Infection of humans with Brucella spp. ranges from asymptomatic to full-blown clinical features. Among the latter, different criteria has been suggested to define clinical categories of human brucellosis. For example, in 1956, Spink [37] based them on the duration of symptoms: acute (presentation ≤2 months), subacute (2–12 months), and chronic (≥12 months). Subsequently, others based them primarily on extent of clinical manifestations (e.g., subclinical, localized, chronic, and active, with or without localized disease, including bacteremic and serological classifications) [13, 27, 41]. It is interesting to note that the variation in the incident rates of clinical presentation and complications reported among different published studies can be attributed to the lack of consensus/uniform categorization definition used.
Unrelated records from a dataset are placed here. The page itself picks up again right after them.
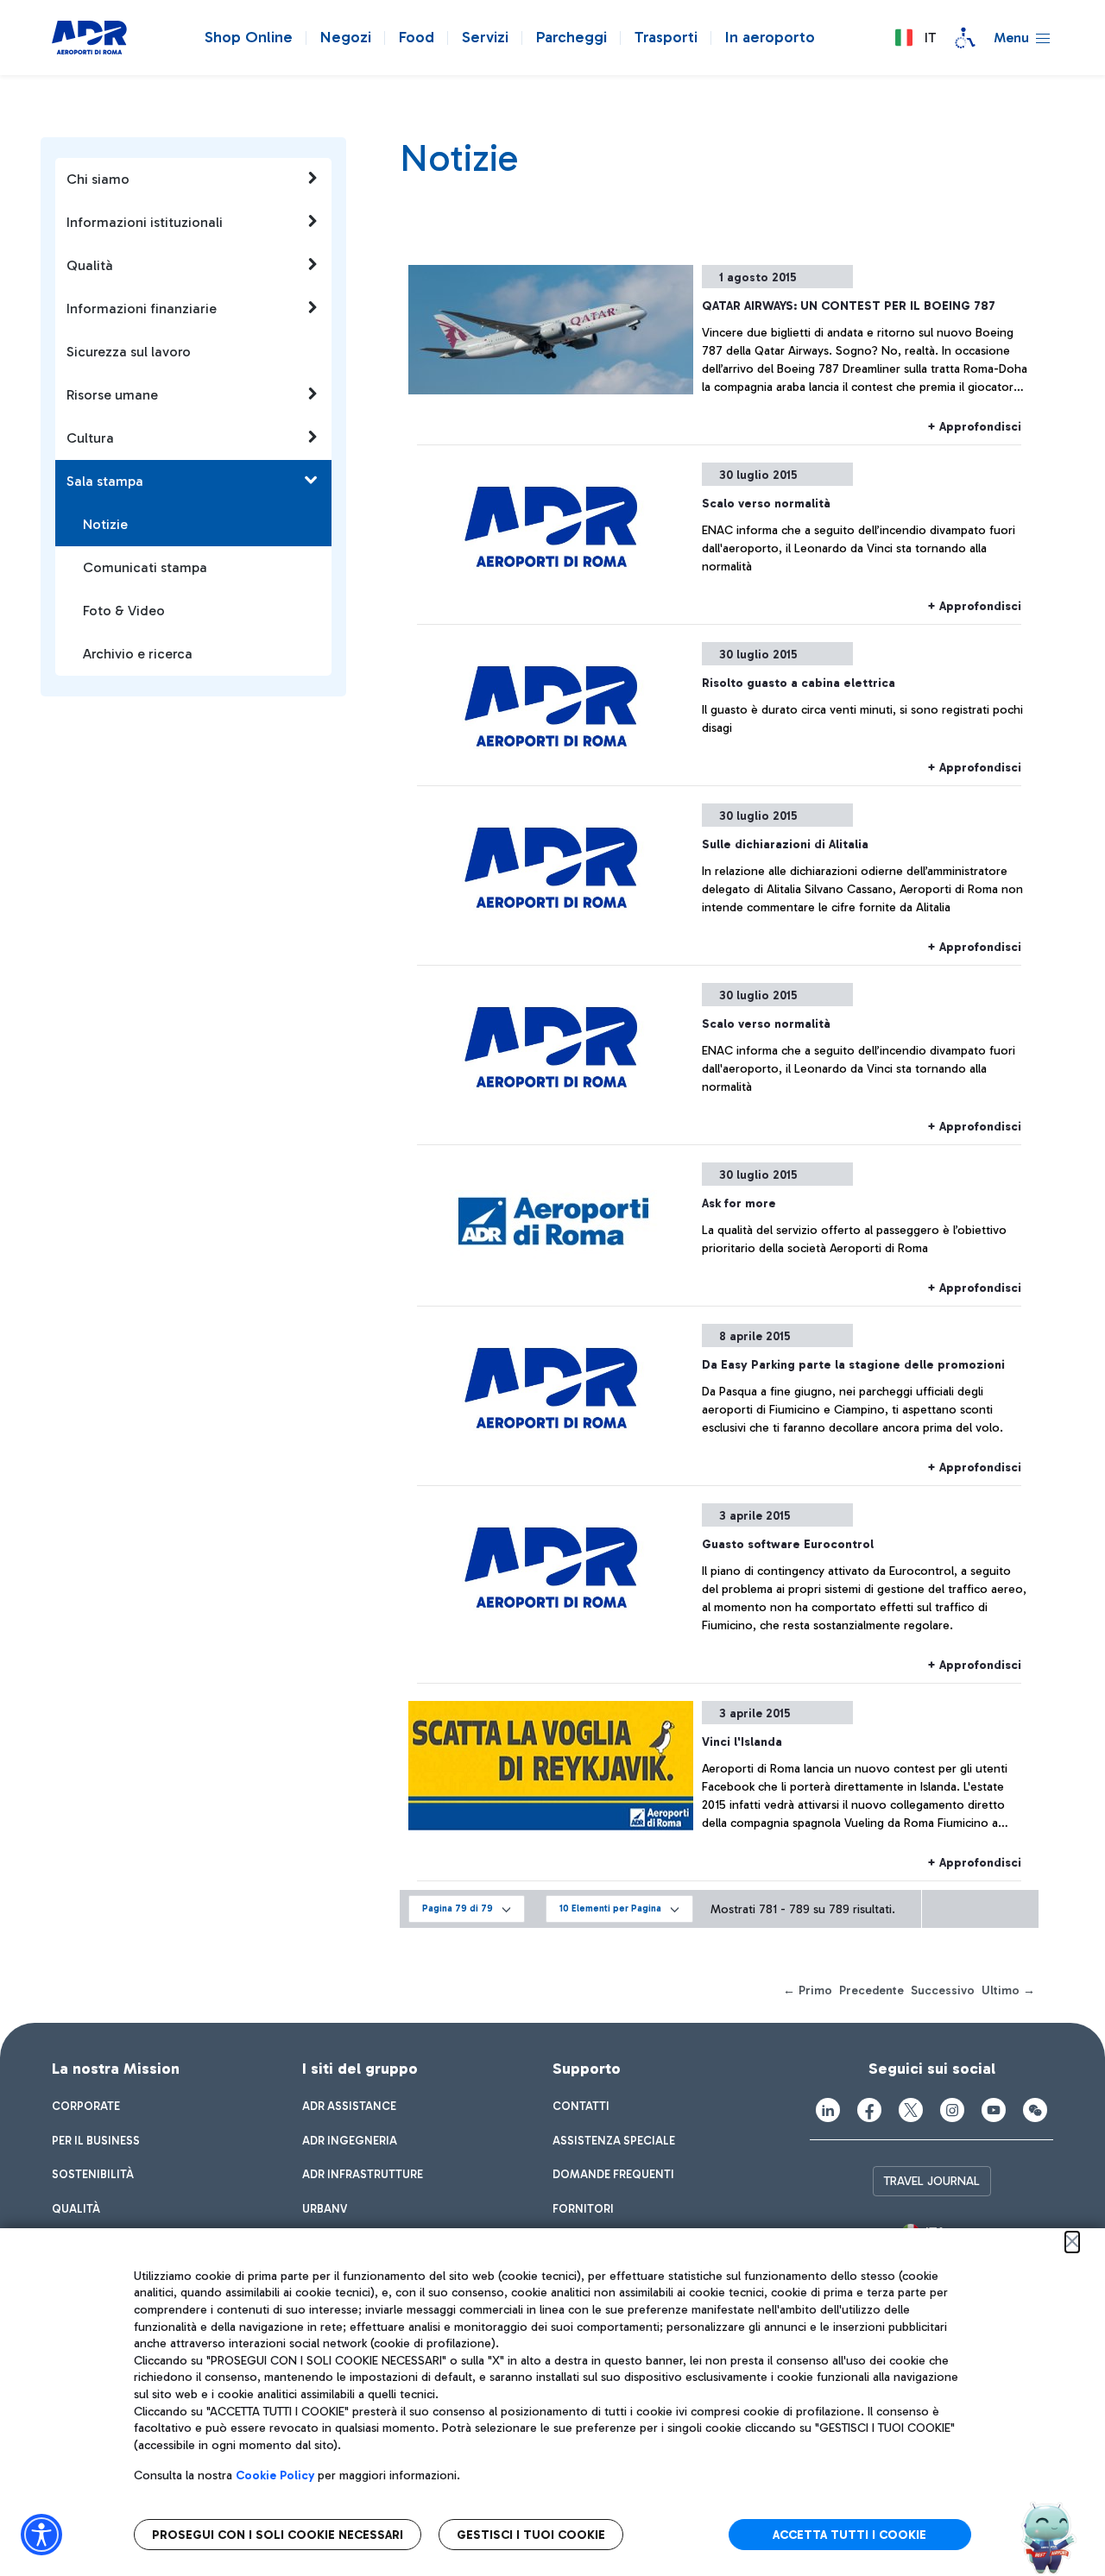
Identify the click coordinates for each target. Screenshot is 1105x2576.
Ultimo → (1008, 1990)
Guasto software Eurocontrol (788, 1544)
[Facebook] (869, 2110)
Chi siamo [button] (97, 179)
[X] (911, 2110)
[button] (915, 38)
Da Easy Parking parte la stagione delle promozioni (853, 1364)
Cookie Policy (275, 2475)
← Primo (807, 1990)
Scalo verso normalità (766, 503)
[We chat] (1035, 2110)
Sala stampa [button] (104, 481)
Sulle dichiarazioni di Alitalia (785, 844)
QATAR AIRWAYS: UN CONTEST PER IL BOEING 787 (848, 306)
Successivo (943, 1990)
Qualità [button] (89, 265)
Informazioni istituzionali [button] (144, 222)
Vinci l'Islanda (742, 1742)
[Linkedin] (828, 2110)
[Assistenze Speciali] (965, 38)
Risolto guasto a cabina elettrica (798, 683)
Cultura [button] (90, 438)
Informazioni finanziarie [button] (141, 308)
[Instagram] (952, 2110)
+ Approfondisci (974, 426)
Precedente (871, 1990)
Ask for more (739, 1203)
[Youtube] (994, 2110)
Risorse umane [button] (112, 395)
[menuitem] (86, 2106)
Brucella has a very low infectious dose (≤10² organisms) and a variable incubation period. The disease onset is insidious and can present with a diverse range of over 30 nonspecific clinical signs and symptoms mainly fever, weakness, malaise, headache, sweats, joint manifestations, myalgia,, fatigue, cough, loss of appetite, weight loss, hepatomegaly, and splenomegaly. All these can be present but at variable rates in the acute, subacute, or chronic clinical categories [11, 26].

Brucellosis complications can involve different body sites with common localization. The routine hematology and biochemical profiles are usually within normal limits. Some elevation in liver function tests and erythrocyte sedimentation rate can be noted [11, 15, 19, 26, 28, 32, 40].

Complications of human brucellosis remains medically problematic and challenging [11, 26, 32]. They present in diverse features and can occur at variable rates in the acute, subacute, or chronic clinical categories [26]. The variability in the reported rates among different studies could be attributed to the variable delay in the diagnosis of brucellosis [3, 26].